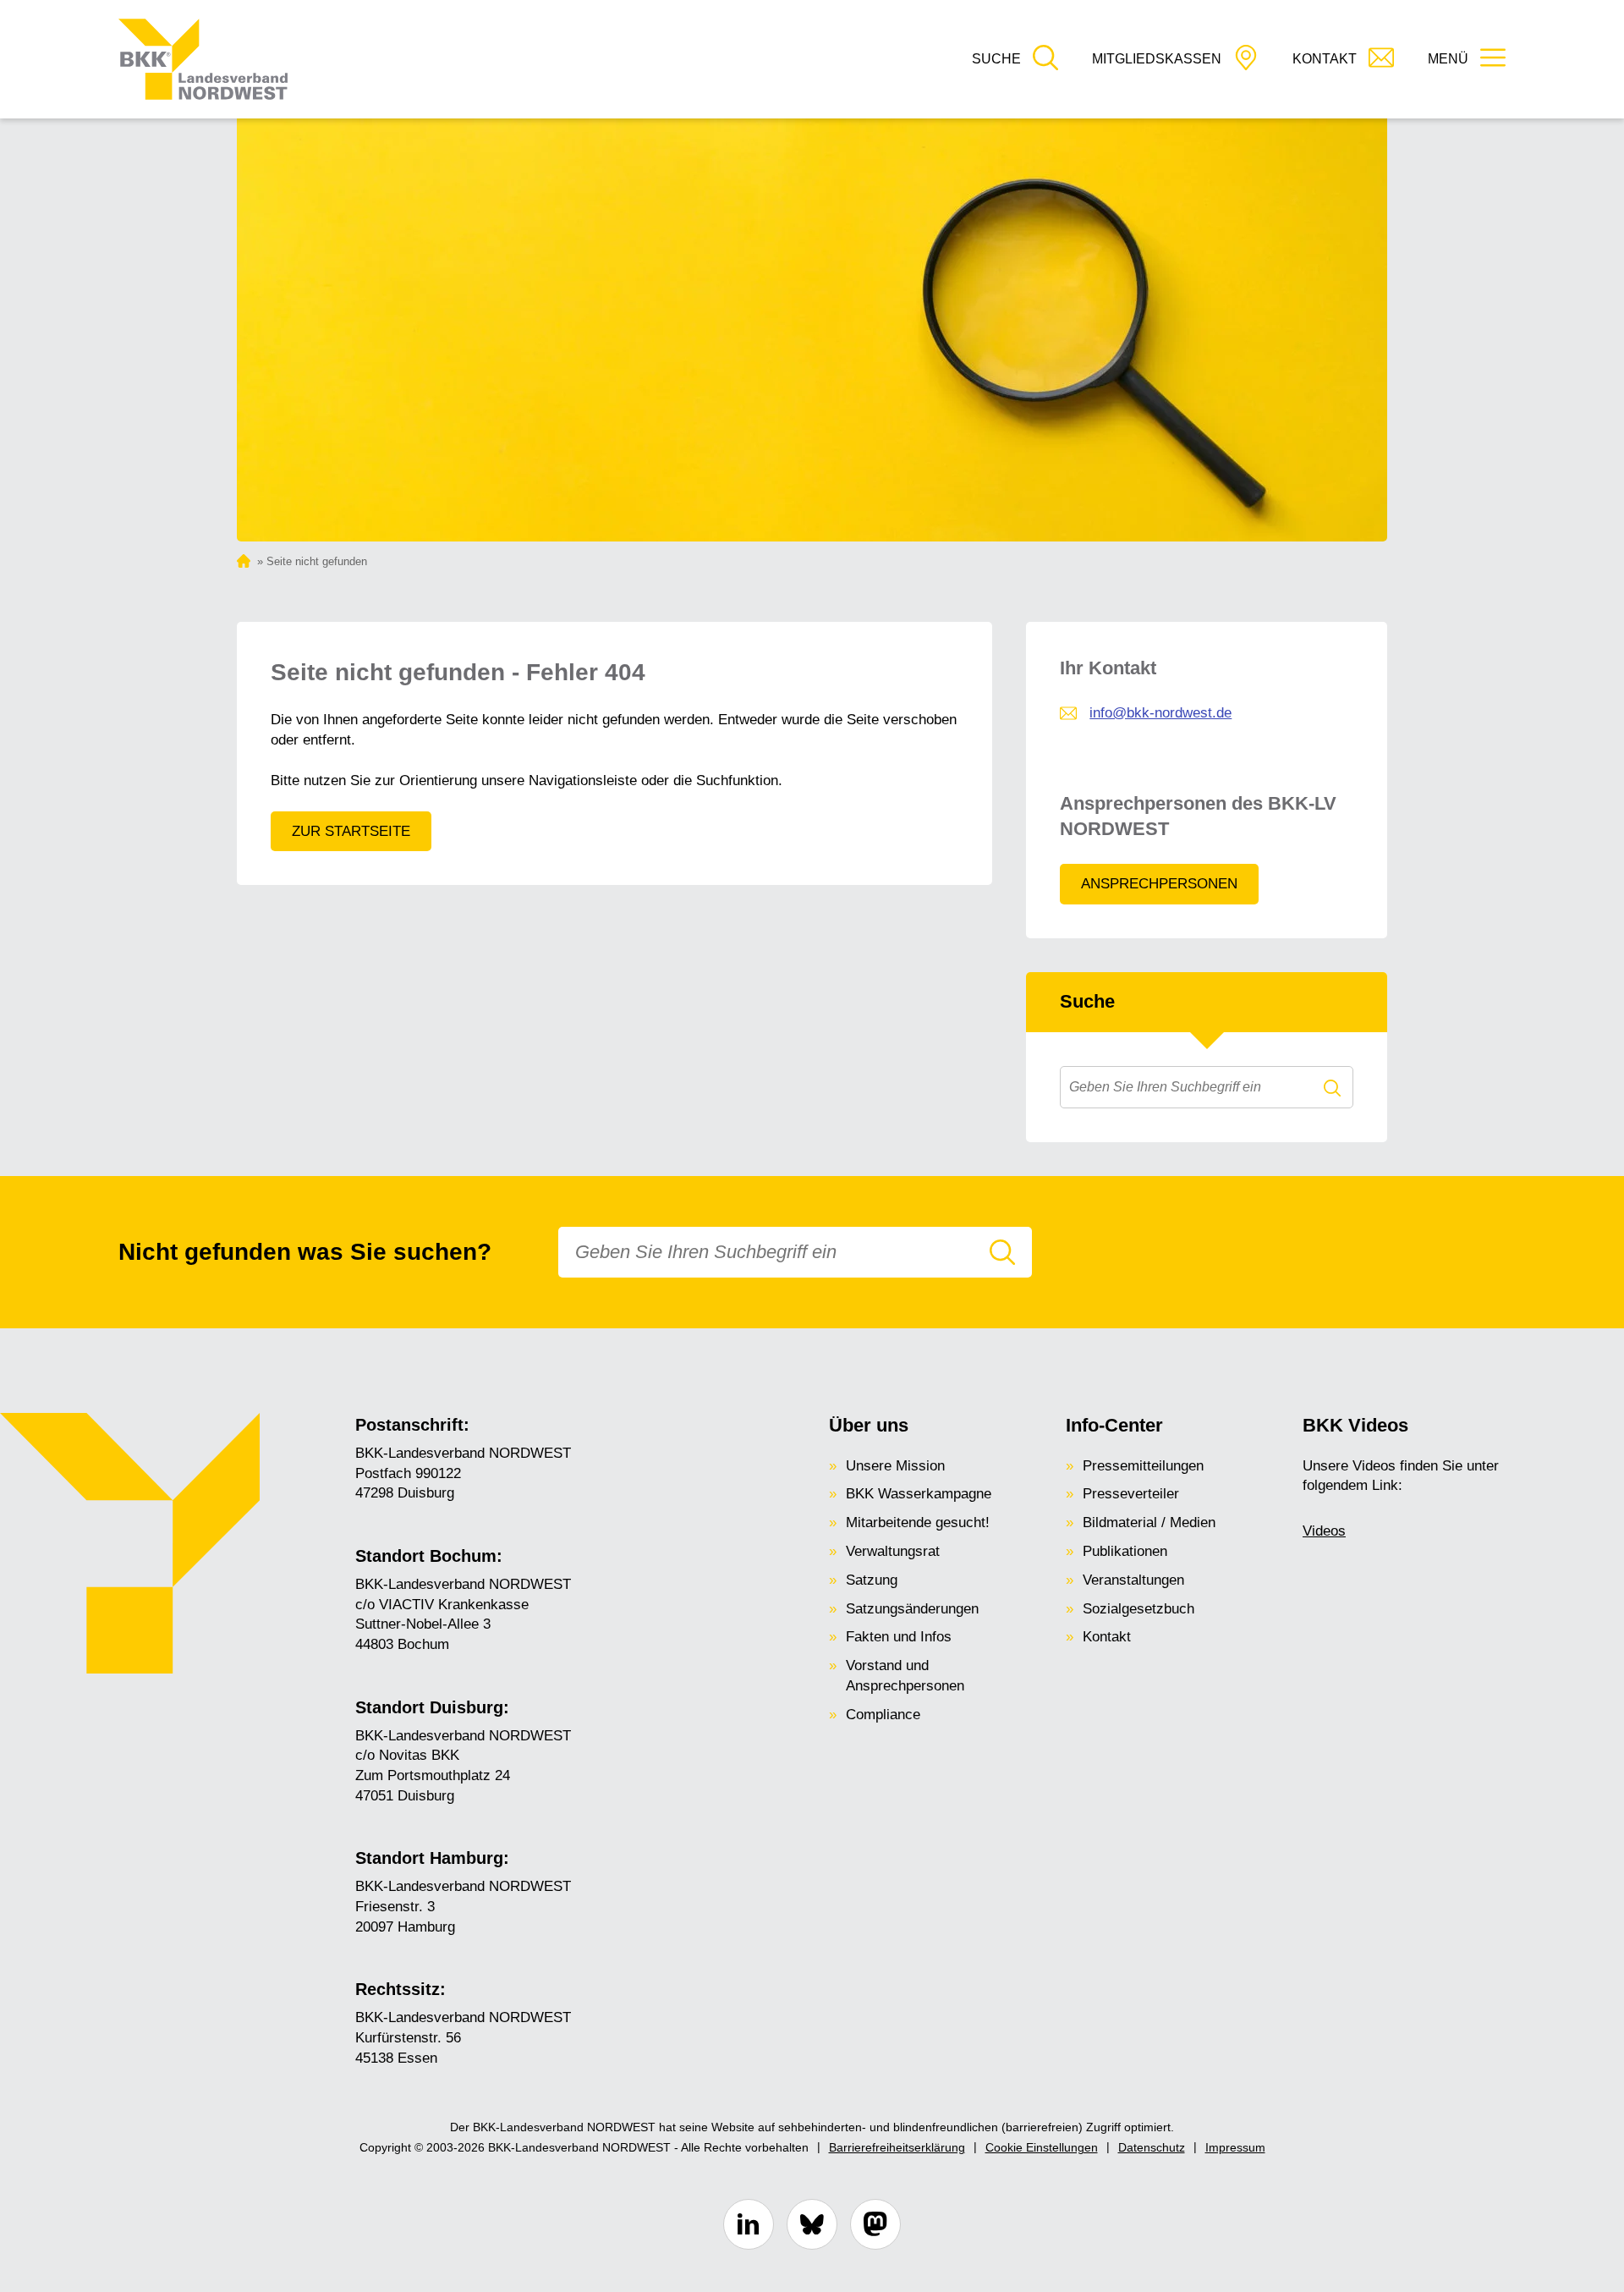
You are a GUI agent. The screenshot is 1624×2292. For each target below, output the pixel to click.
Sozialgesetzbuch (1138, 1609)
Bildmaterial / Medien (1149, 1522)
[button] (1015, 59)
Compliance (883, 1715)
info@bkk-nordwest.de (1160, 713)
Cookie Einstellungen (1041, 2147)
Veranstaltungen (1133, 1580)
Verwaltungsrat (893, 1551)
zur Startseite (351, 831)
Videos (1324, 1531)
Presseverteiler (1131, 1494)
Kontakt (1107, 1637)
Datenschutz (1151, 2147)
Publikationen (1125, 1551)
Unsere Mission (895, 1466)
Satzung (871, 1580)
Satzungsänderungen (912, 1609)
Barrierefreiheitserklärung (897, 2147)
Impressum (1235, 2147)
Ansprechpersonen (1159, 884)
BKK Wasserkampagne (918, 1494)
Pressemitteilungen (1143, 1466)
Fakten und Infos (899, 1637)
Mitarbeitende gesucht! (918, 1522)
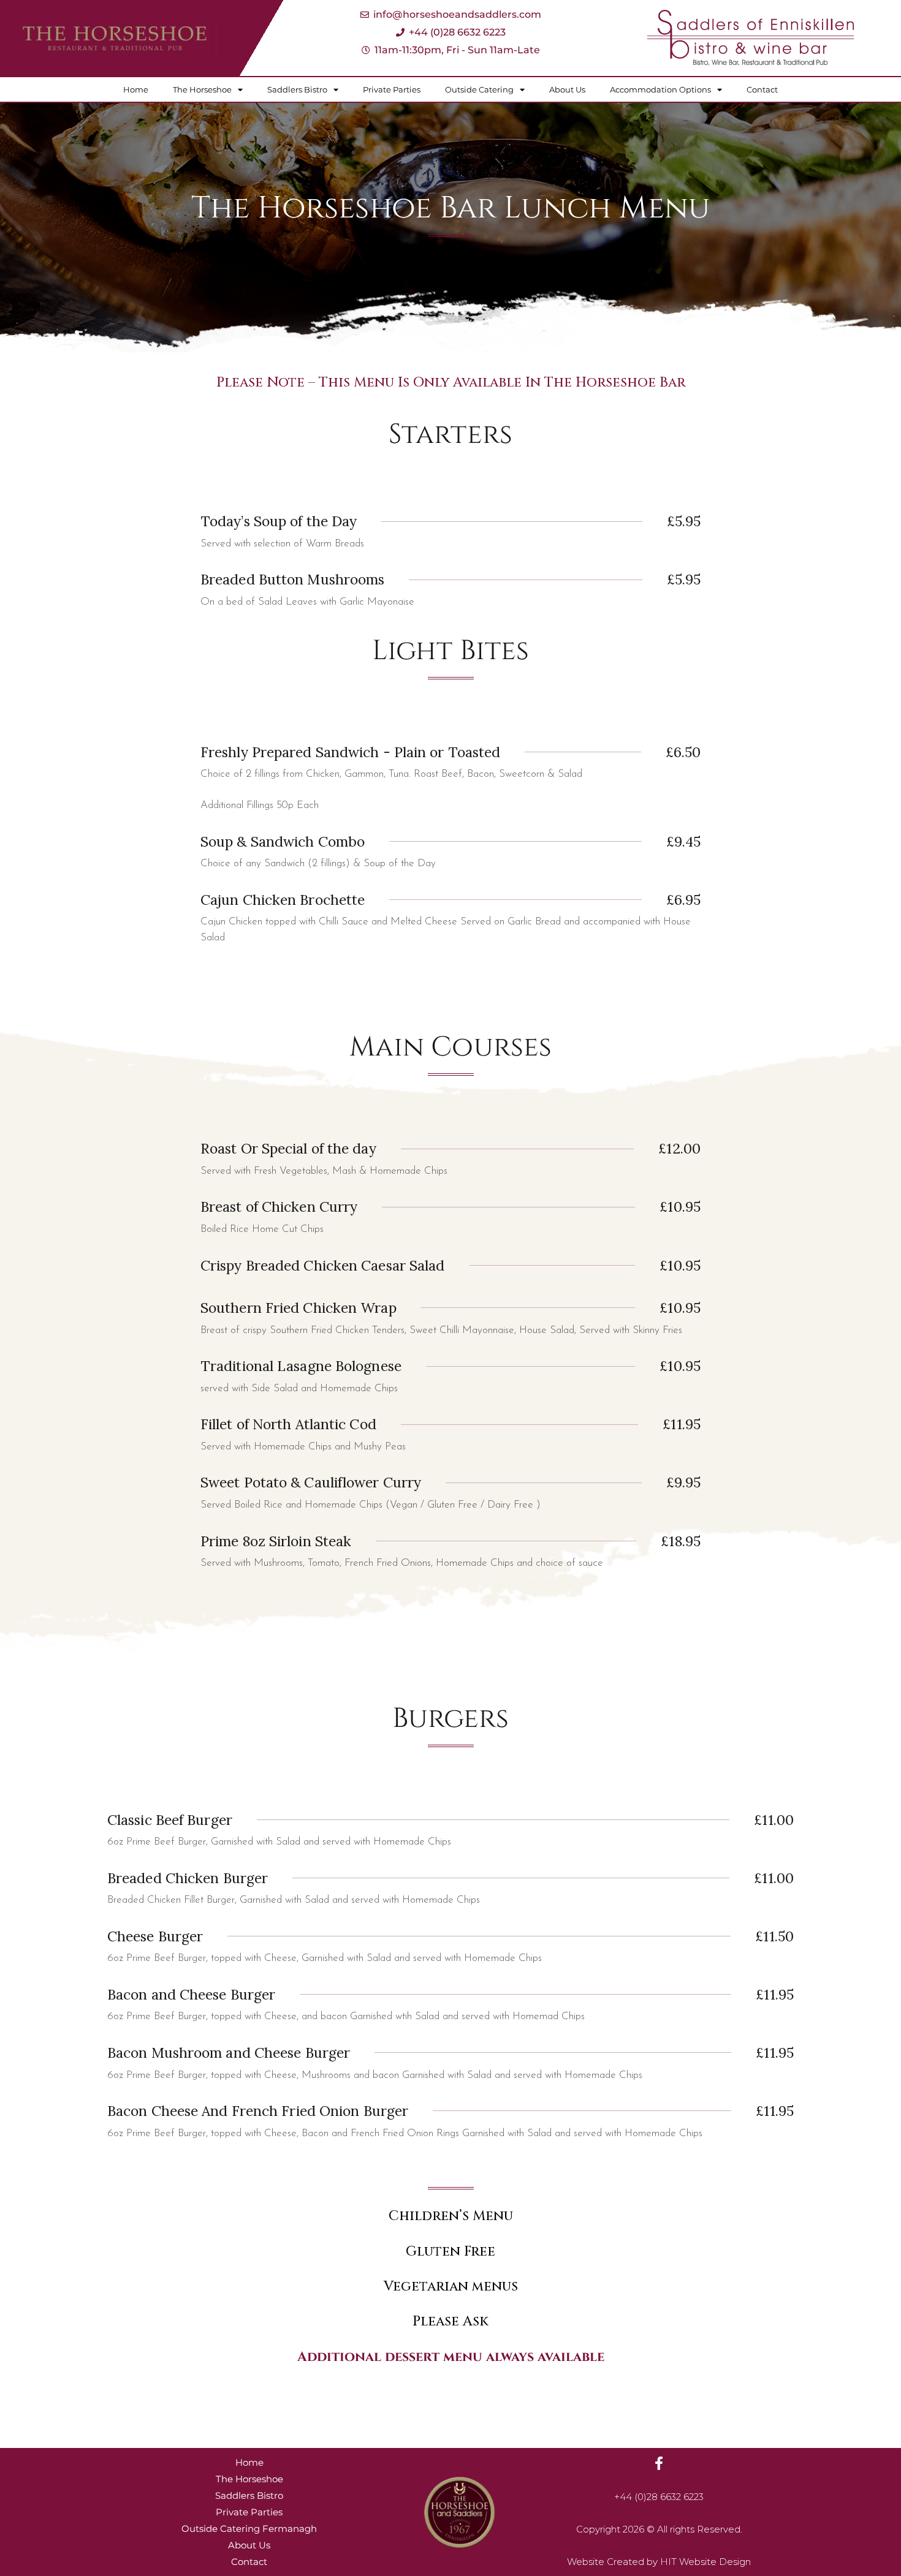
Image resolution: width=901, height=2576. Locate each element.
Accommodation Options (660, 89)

§ Exercise goal
Without any pictures, restate word for word only the lines from the one with "Barrierefreiheitserklärung (897, 2147)" through the end of the listing.

§ Problem solution
Barrierefreiheitserklärung (897, 2147)
Impressum (1235, 2147)
Ansprechpersonen (1159, 884)
BKK Wasserkampagne (918, 1494)
Pressemitteilungen (1143, 1466)
Fakten und Infos (899, 1637)
Mitarbeitende gesucht! (918, 1522)
Image resolution: width=901, height=2576. Locate each element.
Accommodation Options (660, 89)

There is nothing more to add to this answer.